Here are the top 10 reasons the former Cardinals catcher deserves to be elected to the national shrine:
1. Simmons ranks second all-time among players whose primary position was catcher in each of three significant hitting categories: hits (2,472), RBI (1,389) and doubles (483). He trails only Yogi Berra (1,430) in RBI. Ivan Rodriguez leads in hits (2,844) and doubles (572).
2. He was named to the all-star team eight times, six as a Cardinal.
3. Simmons had 90 or more RBI in a season eight times, six as a Cardinal.
4. A durable, tough athlete who toiled most of his summers in St. Louis’ searing heat, Simmons played in 150 or more games in seven consecutive seasons (1972-78).

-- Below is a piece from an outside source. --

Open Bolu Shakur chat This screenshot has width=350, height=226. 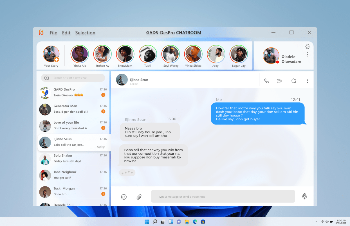73,159
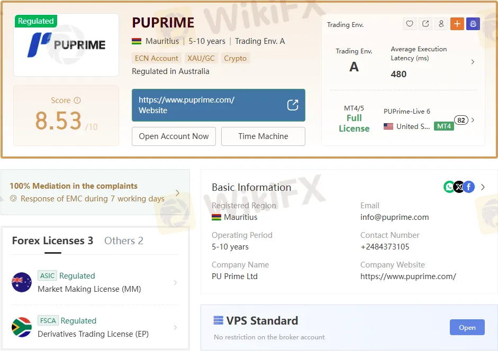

5. Simmons had a slugging percentage of .500 or better three seasons in a row (1977-80). That is remarkably consistent high-level production. Neither Johnny Bench nor Yogi Berra nor Carlton Fisk, for example, achieved .500 or better slugging percentages three straight years.
6. He ranks third in career total bases (3,793) by a player whose primary position was catcher. Only Ivan Rodriguez (4,451) and Carlton Fisk (3,999) have more.

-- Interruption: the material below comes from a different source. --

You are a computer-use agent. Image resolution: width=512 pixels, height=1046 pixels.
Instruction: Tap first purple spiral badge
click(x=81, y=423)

7. In 1975, Simmons established the National League single-season record for most hits by a catcher. He hit .332 that year and 188 of his 193 hits came while in the lineup as a catcher.
8. He holds most of the Cardinals career and single-season hitting records for a catcher. In a franchise rich with success (11 World Series titles) and notable catchers (Roger Bresnahan, Walker Cooper, Tim McCarver, Darrell Porter, Tony Pena and Yadier Molina), Simmons is the best hitter of the bunch.

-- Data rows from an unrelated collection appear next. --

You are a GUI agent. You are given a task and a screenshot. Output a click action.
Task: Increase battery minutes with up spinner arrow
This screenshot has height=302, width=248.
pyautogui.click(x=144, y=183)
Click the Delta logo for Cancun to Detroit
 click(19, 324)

9. While he wasn’t a great defensive catcher, he was much better than generally recognized. He twice (1972 and ’78) led NL catchers in assists, and twice (1976 and ’78) led NL catchers in number of runners caught attempting to steal.
10. In his book, “Tales from the Cardinals Dugout” (2003, Sports Publishing), pitcher Bob Forsch touts Simmons for the Hall of Fame. Forsch says Simmons hit productively even though “he didn’t get leg hits, and we had nobody in the lineup to protect him.” (Simmons twice led the NL in intentional walks). As for Simmons’ defense, Forsch wrote, “He didn’t have a strong arm, but he got rid of the ball quick … and Teddy called a good game.” Simmons caught Forsch’s 1978 no-hitter against the Phillies.